Company ABC has liabilities of 20,000, 50,000, and 70,000 due at the end of years 1, 2, and 3 respectively. The company would like to exactly match these liabilities using the following assets:

A one-year zero coupon bond with a yield of 4%

A two-year zero coupon bond with a yield of 5%

A three-year coupon bond with annual coupons of 6% and a yield of 5.5%

What is the total cost of the asset portfolio that will match the liabilities?

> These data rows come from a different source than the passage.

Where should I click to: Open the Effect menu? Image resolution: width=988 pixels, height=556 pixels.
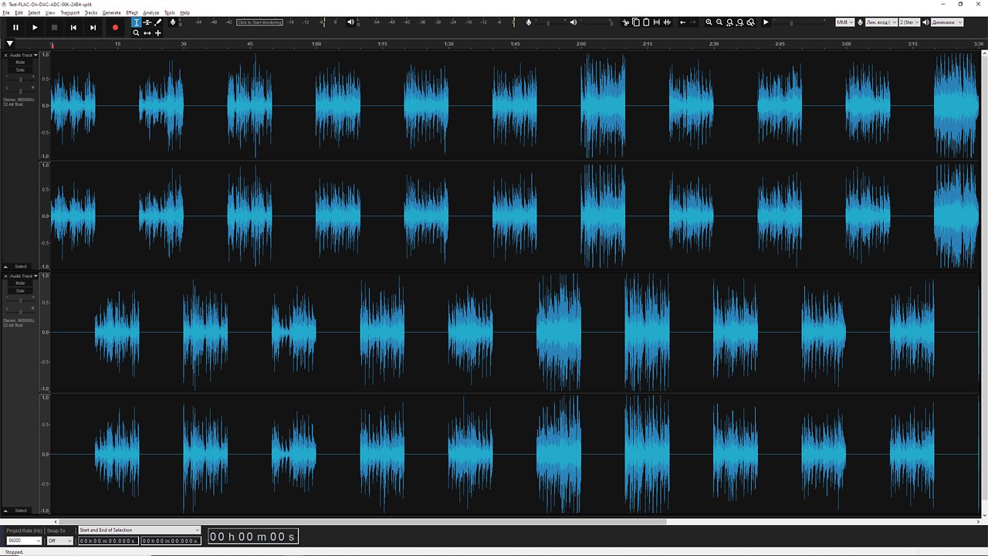pyautogui.click(x=132, y=13)
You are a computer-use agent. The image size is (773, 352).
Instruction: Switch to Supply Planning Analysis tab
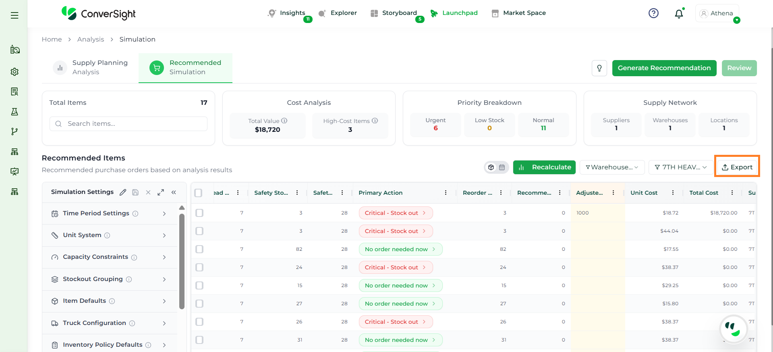[x=91, y=67]
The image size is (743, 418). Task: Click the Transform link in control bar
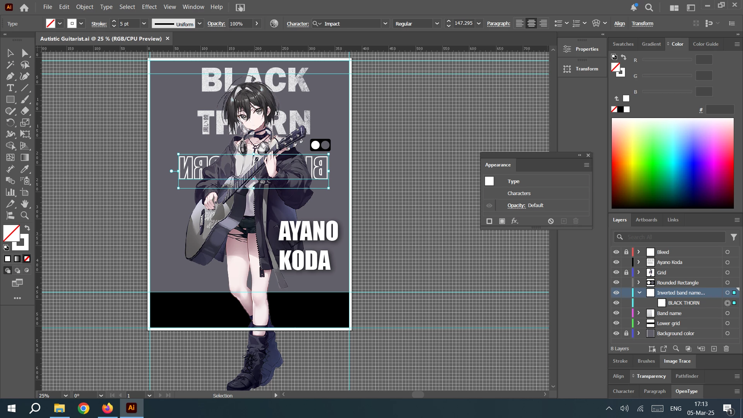coord(642,24)
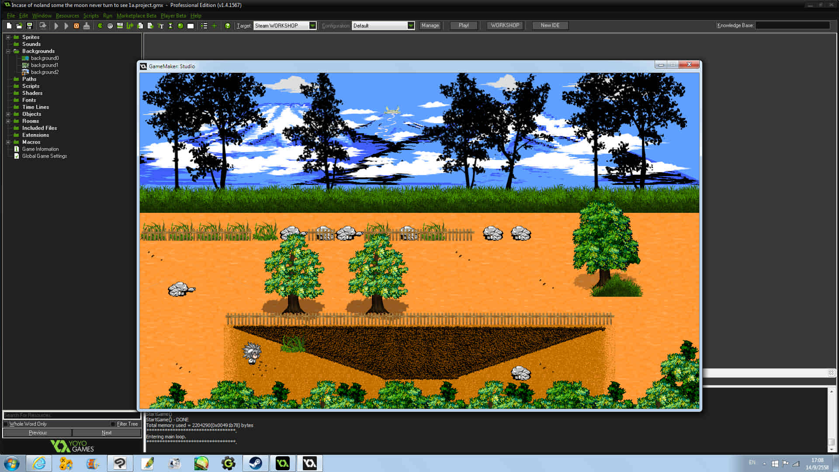
Task: Click the green Help question mark icon
Action: coord(228,26)
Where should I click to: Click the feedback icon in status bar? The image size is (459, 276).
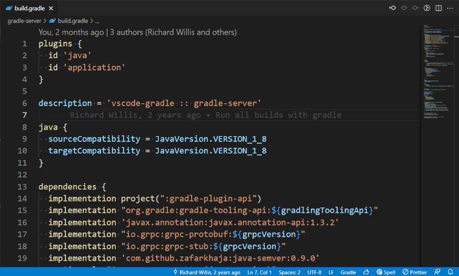[x=437, y=272]
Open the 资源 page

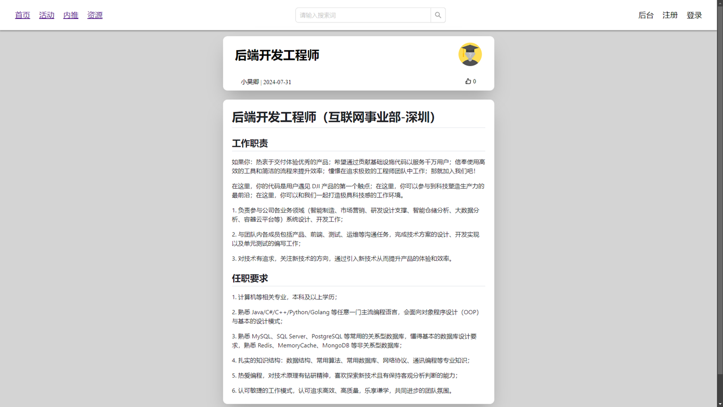pyautogui.click(x=95, y=15)
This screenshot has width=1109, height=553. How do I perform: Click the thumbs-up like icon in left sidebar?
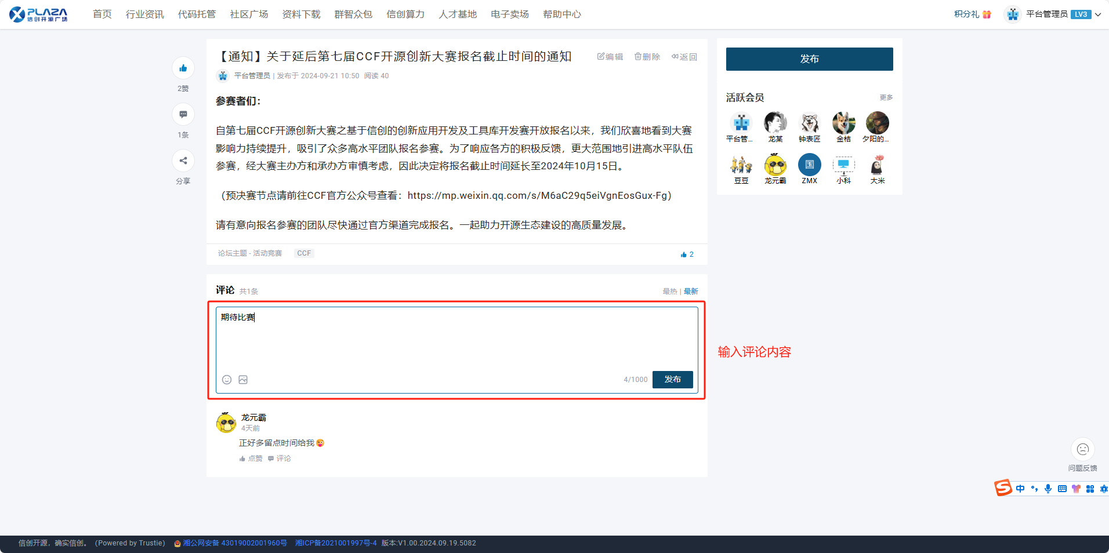point(183,68)
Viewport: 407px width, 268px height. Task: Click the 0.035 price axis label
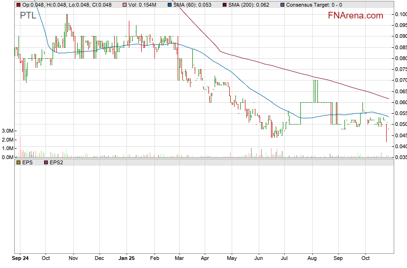click(x=400, y=157)
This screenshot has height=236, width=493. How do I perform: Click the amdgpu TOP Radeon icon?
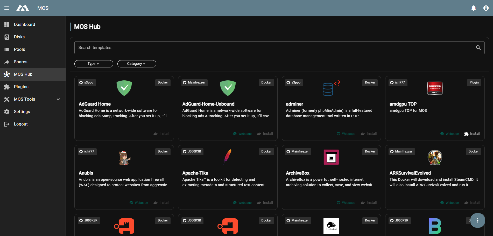tap(435, 88)

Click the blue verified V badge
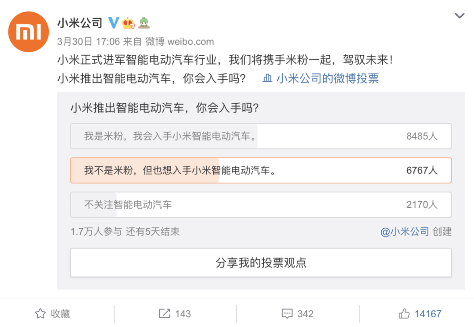click(114, 22)
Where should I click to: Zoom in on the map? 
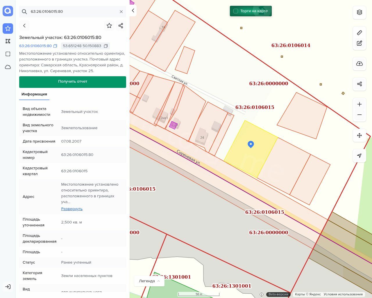point(360,104)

Please answer as soon as possible!!!

Thank you

Answer 1

For Zero coupon bond,  Yield to Maturity = (Face Value / Current Price of Bond) ^ (1 / Years to Maturity) - 1

1) For one year zero coupon bond, assuming face value of $100 and we have Yield of 4% and Years to maturity =1

4% = (100 / current price of bond) ^(1/1) -1

100 / Current price of bond = 1.04

Current price of 1 year zero coupon bond = 100 / 1.04 = $96.15

Numbers of 1 year zero coupon bond requirement = 20,000 / 100 =200

2) For two year zero coupon bond, assuming face value of $100 and we have Yield of 5% and Years to maturity =2

5% = (100 / current price of bond) ^(1/2) -1

(100 / Current price of bond)^(1/2) = 1.05

Current price of bond = 100 / 1.04^2

Current price of 2 year zero coupon bond = $92.46

Numbers of 2 year zero coupon bond requirement = 50,000 / 100 =500

3) Price of 3 year 6% coupon bond , 5.5% yield and assuming $100 face value

Price = C1 / (1+YTM)^1 + C2 / (1+YTM)^2 + (C3+Principal) / (1+YTM)^3

= 6 / 1.05 + 6 / 1.05^2 + 106 / 1.05^3

Price =$102.72

Numbers of 3 year 6% coupon bond requirement = 70,000 / 100 =700

Total cost of Asset portfolio = Number of 1 year zero coupon bonds * price per 1 year zero coupon bonds+ Number of 2 year zero coupon bonds * price per 2 year zero coupon bonds+ Number of 3 year 6% coupon bonds *price per 3 year 6% coupon bonds

= 200 * 96.15 + 500 * 92.46 + 700 * 102.72

Total cost of Asset portfolio = $137,364

This will match with the liabilities of 20,000, 50,000, and 70,000 due at the end of years 1, 2, and 3 respectively.